Current guidelines recommend screening every five years for women aged 30 to 65 with normal results, but some confusion and issues of adherence persist.
In response, BD encourages the use of its FDA-approved Onclarity HPV Assay that is designed for self-collection of vaginal samples. The test — which was also implemented to improve cervical cancer screening in underserved communities in a Texas pilot program — minimizes invasive procedures while identifying more high-risk HPV strains than other tests, enabling personalized care and reducing unnecessary follow-ups.
Following the BD survey, the Onclarity HPV Assay was added to the American Society for Colposcopy and Cervical Pathology’s (ASCCP’s) updated guidelines.

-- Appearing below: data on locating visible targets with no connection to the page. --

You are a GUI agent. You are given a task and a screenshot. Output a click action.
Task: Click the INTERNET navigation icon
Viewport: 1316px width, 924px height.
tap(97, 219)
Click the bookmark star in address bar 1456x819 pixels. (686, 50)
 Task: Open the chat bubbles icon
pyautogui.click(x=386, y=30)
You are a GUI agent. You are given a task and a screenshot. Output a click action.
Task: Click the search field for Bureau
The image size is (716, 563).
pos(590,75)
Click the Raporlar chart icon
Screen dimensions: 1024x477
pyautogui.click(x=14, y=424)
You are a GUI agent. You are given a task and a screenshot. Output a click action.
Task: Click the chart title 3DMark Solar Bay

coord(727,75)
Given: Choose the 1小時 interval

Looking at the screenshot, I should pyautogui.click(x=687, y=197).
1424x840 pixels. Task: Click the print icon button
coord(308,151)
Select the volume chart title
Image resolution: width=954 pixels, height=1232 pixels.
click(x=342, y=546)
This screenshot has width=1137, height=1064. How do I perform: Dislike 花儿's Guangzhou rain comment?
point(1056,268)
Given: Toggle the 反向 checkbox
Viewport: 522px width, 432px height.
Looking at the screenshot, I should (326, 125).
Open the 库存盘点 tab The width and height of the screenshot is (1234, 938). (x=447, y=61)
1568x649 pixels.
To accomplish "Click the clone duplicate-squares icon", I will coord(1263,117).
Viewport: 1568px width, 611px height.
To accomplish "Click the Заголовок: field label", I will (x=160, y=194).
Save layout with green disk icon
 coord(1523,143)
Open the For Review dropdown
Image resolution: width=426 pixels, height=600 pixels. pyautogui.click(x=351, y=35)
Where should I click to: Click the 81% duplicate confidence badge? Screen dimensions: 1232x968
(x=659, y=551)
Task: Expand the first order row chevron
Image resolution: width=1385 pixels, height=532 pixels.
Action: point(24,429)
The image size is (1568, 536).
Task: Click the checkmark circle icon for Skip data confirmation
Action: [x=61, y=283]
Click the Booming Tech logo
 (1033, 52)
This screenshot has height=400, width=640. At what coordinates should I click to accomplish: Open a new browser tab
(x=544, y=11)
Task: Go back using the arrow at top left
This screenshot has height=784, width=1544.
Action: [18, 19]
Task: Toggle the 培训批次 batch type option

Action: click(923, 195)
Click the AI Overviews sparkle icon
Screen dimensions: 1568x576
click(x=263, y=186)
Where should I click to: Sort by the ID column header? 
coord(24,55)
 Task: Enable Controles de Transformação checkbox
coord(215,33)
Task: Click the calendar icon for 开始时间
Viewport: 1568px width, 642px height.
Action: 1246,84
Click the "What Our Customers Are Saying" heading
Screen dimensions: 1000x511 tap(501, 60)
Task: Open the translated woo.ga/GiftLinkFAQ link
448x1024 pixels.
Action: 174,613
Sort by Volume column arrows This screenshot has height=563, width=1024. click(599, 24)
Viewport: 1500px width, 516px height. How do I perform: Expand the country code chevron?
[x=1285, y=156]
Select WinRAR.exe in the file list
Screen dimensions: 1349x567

They recognize the test’s ability to identify six cancer-causing HPV strains individually, improving risk stratification and treatment planning.
A nationwide study by Teal Health — whose Teal Wand, an at-home self-collection cervical cancer screening device, is currently under FDA review — revealed that 94% of participants preferred at-home screening over traditional methods. The development and upcoming launch of the Teal Wand are supported by $23 million in funding, including a $10 million seed round.
BD’s survey results echo findings from an earlier CDC study — conducted through cancer registries in the US across 376 cervical cancer survivors — that revealed 60% of individuals had not been screened as recommended prior to their diagnosis, citing lack of awareness, confusion over results and insufficient insurance coverage. Additional challenges included stigma and emotional sensitivity surrounding the disease.
All in all, there is compelling evidence that cervical cancer screening could save lives. Expanding self-collection options, enhancing patient education and addressing systemic barriers could ensure that more women have easy access to life-saving screening.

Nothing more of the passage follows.